DOCUMENT SEGMENT:

3.1.1. Meshing Forces

As shown in Figure 4, the meshing force of each gear pair $F_j,j\in \{spi,rpi,gqi\}$ can be modeled as:

$$F_j=k_{j}f(u_j,b),$$

(4)

where $k_j,j\in \{sp,rp,gq\}$ is the average meshing stiffness of each gear pair, which can be determined utilizing the Ishikawa method [33]. $u_j,j\in \{spi,rpi,gqi\}$ are the relative displacements of two gears along the line of action of the gear pairs, which are respectively given by:

$$\left\{\begin{array}{c}{u}_{spi}=r_{bs}{\theta }_s-r_{bp}{\theta }_{pqi}-(r_c{\theta }_c+x_{ti})cos{\alpha }_w\hfill \\ u_{rpi}=r_{bp}{\theta }_{pqi}-r_{br}{\theta }_r-(r_c{\theta }_c+x_{ti})cos{\alpha }_w\hfill \\ u_{gqi}=-r_{bq}{\theta }_{pqi}-r_{bg}{\theta }_g+(r_c{\theta }_c+x_{ti})cos{\alpha }_w\hfill \end{array}\right.$$

(5)

where ${\theta }_j,j\in \{s,r,g,pqi,c\}$ are the rotation angle of each component. It is noted that for solving a static problem, the gears s and r are fixed and ${\theta }_s$ and ${\theta }_r$ are equal to zero when solving the equations.

Considering that the backlash exists in the gear pair, the dead zone model $f(u_j,b)$ is utilized in Equation (4), which is given by:

$$f(u_j,b)=\left\{\begin{array}{ccc}{u}_j+b\hfill & \hfill & u_j<-b\hfill \\ 0\hfill & \hfill & -b\le u_j\le b\hfill \\ u_j-b\hfill & \hfill & b<u_j\hfill \end{array}\right.$$

(6)

where b is the half of backlash of each gear pair, which can be determined by the recommended value according to the center distance and the module of the gear pair.

3.1.2. Tangential Supporting Stiffness and Preload of the Flexure-Based Carrier

The stiffness of the carrier is determined based on the pin-joint model shown in Figure 5. The LITFP is equivalent to a revolute joint, and its flexibility is equivalent to a torsional spring at the pin center. The stiffness of the torsional spring was derived in Xu’s work [34], which is given by:

$$k_L={\displaystyle \frac{8EIHcos\phi }{{\left(h_l-h_f\right)}^3}}cos\left({\displaystyle \frac{h_l+8h_f}{8\left(h_l-h_f\right)}}\Delta \beta \right),$$

(7)

where E and I, respectively, are Young’s modulus and the moment of inertia, and $H={h_l}^2+h_l{h}_f+{h_f}^2$, $I=d{t}^3/12$. Other dimension parameters can be obtained according to Figure 5a. $\Delta \beta$ is the variation of the opening angle. As $\Delta \beta$ is very small, the stiffness of the carrier can be considered as a constant.

In the quasi-static model, the torsional stiffness of the LITFP of the carrier $K_L$ is equivalent to the tangential support stiffness $k_c$ for the dual planet gear, which can be expressed as:

$$k_c={\displaystyle \frac{k_L}{r_c^2}}$$

(8)

where $r_c$ is the center distance of the gear pairs.

(Word and element location data)
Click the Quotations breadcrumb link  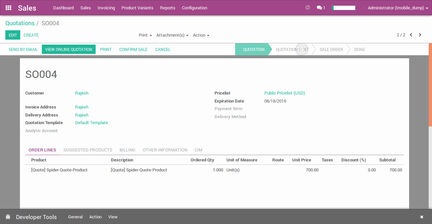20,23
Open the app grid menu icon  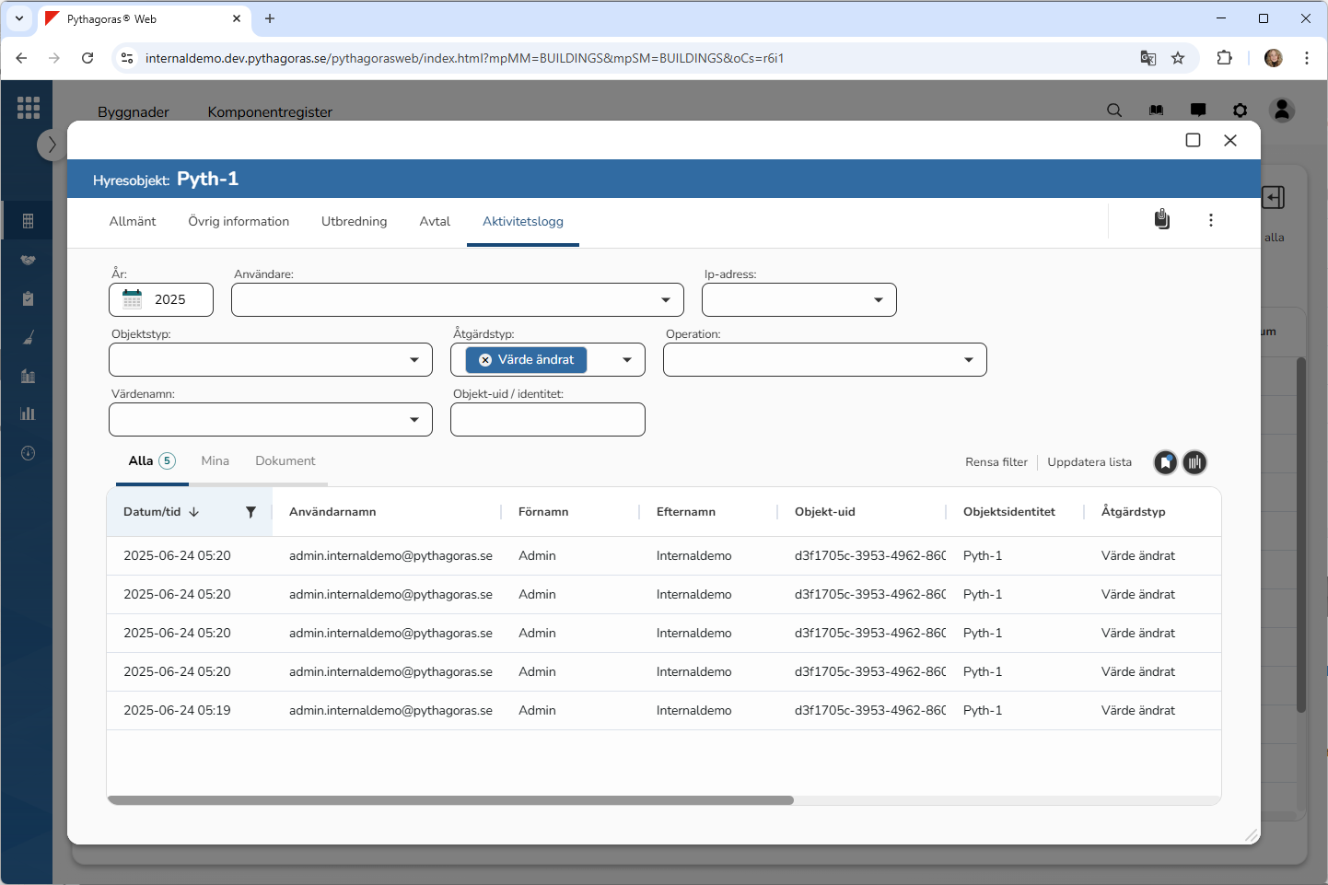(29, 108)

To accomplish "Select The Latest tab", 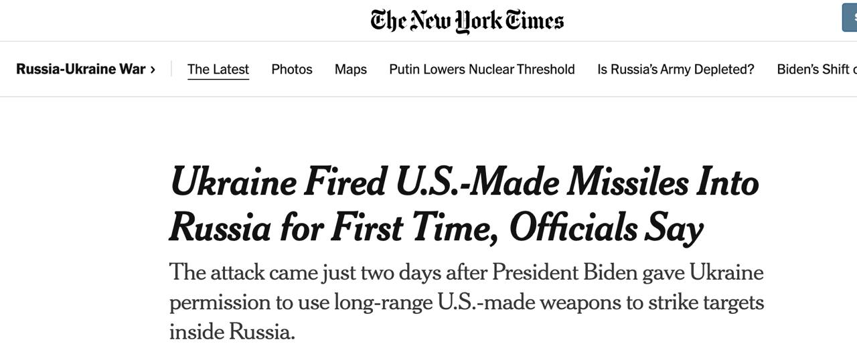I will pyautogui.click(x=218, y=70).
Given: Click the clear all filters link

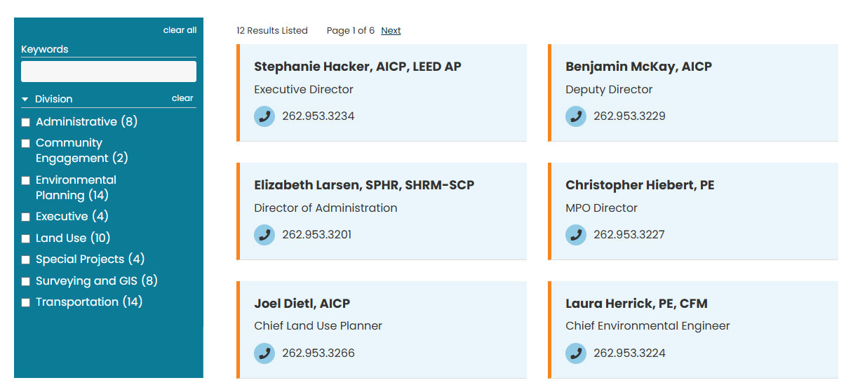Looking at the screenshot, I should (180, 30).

PROBLEMS AND TASKS:
**a.** Answer these questions about the gear model excerpt, one line each:
(i) Which method can be used to determine the average meshing stiffness of each gear pair?
(ii) Which gears are fixed when solving a static problem?
(iii) What kind of joint is the LITFP treated as equivalent to?
**b.** Return the part of the gear model excerpt that opens with the words containing "where E and" and closes with "as a constant.".

FINAL RESULTS:
**a.**
(i) The Ishikawa method.
(ii) Gears s and r.
(iii) A revolute joint.

**b.**
where E and I, respectively, are Young’s modulus and the moment of inertia, and $H={h_l}^2+h_l{h}_f+{h_f}^2$, $I=d{t}^3/12$. Other dimension parameters can be obtained according to Figure 5a. $\Delta \beta$ is the variation of the opening angle. As $\Delta \beta$ is very small, the stiffness of the carrier can be considered as a constant.